Gayle King addresses concerns about fake weight loss posts on social media

Gayle King addresses concerns about fake weight loss posts on social media
Following the use of her voice and likeness by a fraudulent company to advertise a product, Gayle King is the most recent celebrity to caution fans against AI.

In an Instagram deepfake advertisement for Artipet, King's picture is altered. To market weight reduction services, the company employed an AI version of the journalist.

King warned her one million Instagram followers not to be duped by "AI videos" in a post to her followers.

According to CNET, King wrote, "I have NOTHING to do with this company, but people keep sending me this video and asking about this product." "On August 31, I uploaded this video to promote my radio show (swipe to view the original). However, they have altered both my voice and the video to give the impression that I am doing so. I've never used or heard of this product! Please don't let these AI videos trick you.

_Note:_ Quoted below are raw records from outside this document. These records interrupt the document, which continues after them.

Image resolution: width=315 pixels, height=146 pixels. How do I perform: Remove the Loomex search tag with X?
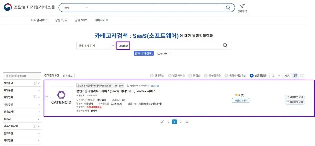[x=170, y=53]
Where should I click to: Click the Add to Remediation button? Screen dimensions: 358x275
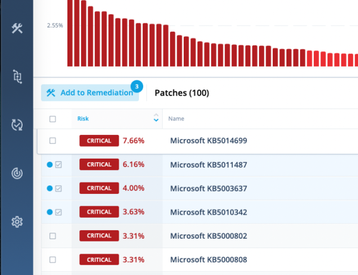click(x=90, y=93)
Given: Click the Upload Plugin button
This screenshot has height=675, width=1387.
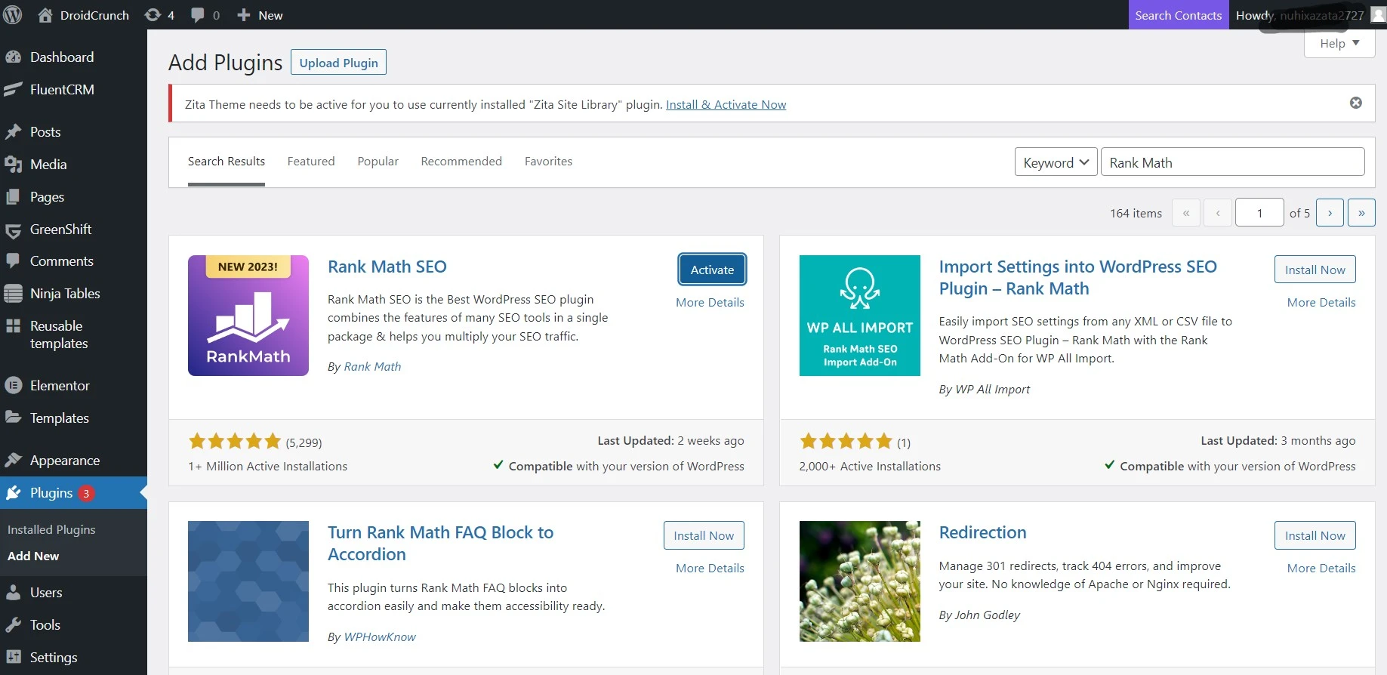Looking at the screenshot, I should coord(338,63).

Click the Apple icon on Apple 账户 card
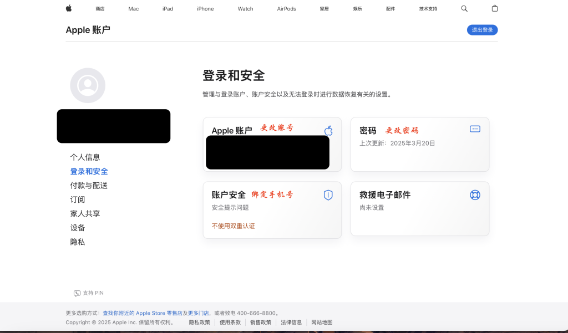point(328,131)
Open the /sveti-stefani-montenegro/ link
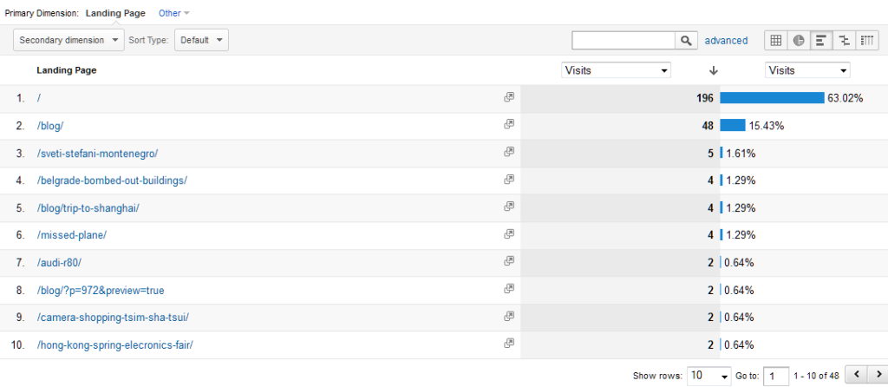This screenshot has width=888, height=387. [x=97, y=153]
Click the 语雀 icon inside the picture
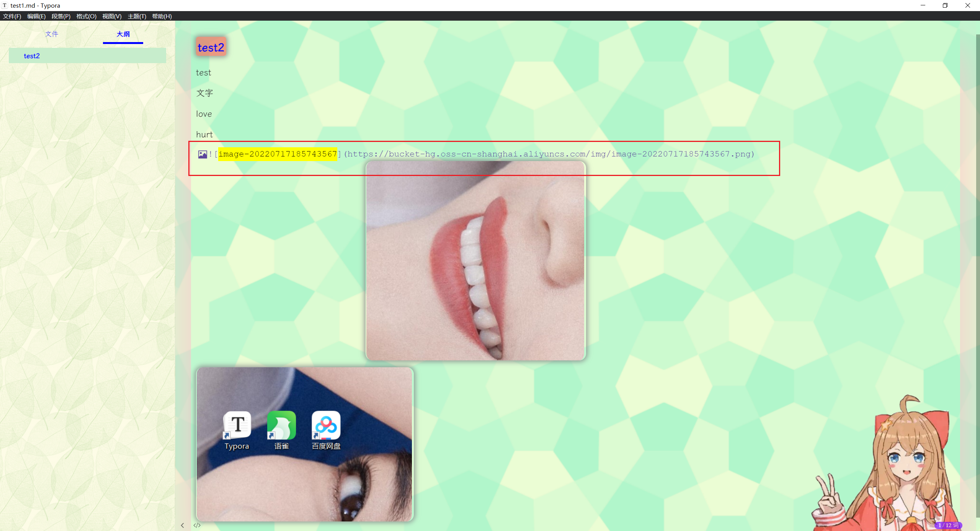The image size is (980, 531). [281, 425]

Additionally, Mr. Beast and Tom Hanks have criticized popular videos that show AI-generated copies of their likenesses in phony social media ads.

Many individuals are receiving this deepfake scam advertisement for me. Are social media sites equipped to deal with the increase in AI deepfakes? Mr. Beast posted on Twitter, formerly known as X.

A new advertisement that is making use of Hanks' deepfake visuals has been alerted to.

"Take Care" Posted on Instagram by Hanks. A dental plan is being promoted through a film that features an AI recreation of me. That is not related to me at all.

In related news, The Authors Guild has teamed up with a number of well-known writers to pursue a copyright infringement lawsuit against OpenAI.

According to the Daily Mail, OpenAI stated: "We respect the rights of authors and believe they should benefit from AI technology and are working to understand their concerns" in a statement to "Good Morning America."